How is women’s work affected by the pandemic-led economic depression? Even during normal times, a familial crisis such as a separation or death in the family can lead to women coming under tremendous pressure in the home. And now with this widespread crisis and whole communities being dispossessed, women will find it hard to even turn to their networks of family and friends for support, and will be severely weighed down by their burden of many dependents.


While Sri Lanka’s strength compared to other developing countries has been relatively higher levels of literacy of women and better overall Human Development Indicators thanks mainly to our free education and healthcare systems, we are much more challenged in terms of the social institutions to empower women. Internationally, women’s livelihoods, particularly in the informal sector including home-based activities, face tremendous challenges in terms of protection from exploitation and their capacity to earn fairer incomes, both as wage workers and for their own production. Indeed, research around the world points to the importance of women’s participation and leadership in social institutions such as trade unions and co-operatives if they are to address the attacks, exploitation and exclusion of women as they labour to produce for the market and reproduce their household economy.In Sri Lanka, women’s community organising is heavily tilted towards top-down state engagement with the proliferation of institutions such as Women’s Rural Development Societies (WRDS), Women’s Societies and other Societies registered under various government arms such as the Divisional Secretariats. These overlapping and often redundant organisations are initiated without a viable local development vision and are severely under resourced. Such societies are merely mobilised for subsidy distribution and small donor programmes with targets set in Colombo, and are less likely to be steered by the concerned women themselves. 

Trade unions and co-operatives

In this context, the current crisis requires urgent rethinking of the future of such women’s organising for their livelihoods. My research in the North over the last decade showed how the post-war economic crisis combined with repeated rural shocks including droughts, led to tremendous indebtedness of women, particularly as predatory financial institutions preyed on women’s assets and incomes through financialised schemes such as pawning and microfinance loans. The alternative that has been strengthened in the form of credit co-operatives has to some extent alleviated this situation. Indeed, it is village-level Thrift and Credit Co-operative Societies led by women that have been a source of relief to women, not just providing affordable credit but also as a space of support when faced with personal problems and crisis.

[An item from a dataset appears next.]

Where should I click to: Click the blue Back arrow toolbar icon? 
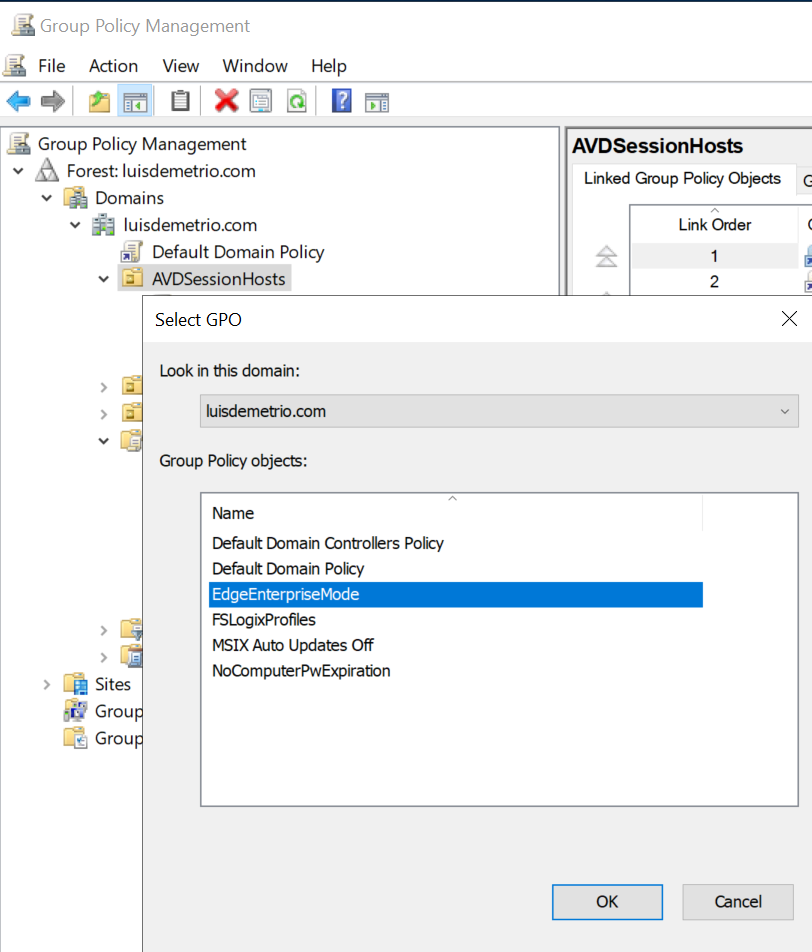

The current crisis where women’s formal employment is under attack with layoffs in factories, including in the garment sector, is only the tip of the iceberg of the escalating crisis in the informal livelihoods sector that is invisible to economists and their datasets. Women eking out a living through catering food for example are bullied into stopping production by overzealous health inspectors – while many restaurants get away with more serious food safety issues – with little recourse to appeal or negotiate a solution. Home-based petty producers of goods such as baskets and brooms are exploited by traders without collective avenues of marketing for a fair price. The current moment should serve as a wakeup call for women’s organising to ensure that their economic activity is made visible, and social institutions such as trade unions and co-operatives are pushed to safeguard the rights of women producers and organise ways of sustaining and increasing women’s livelihoods and income streams.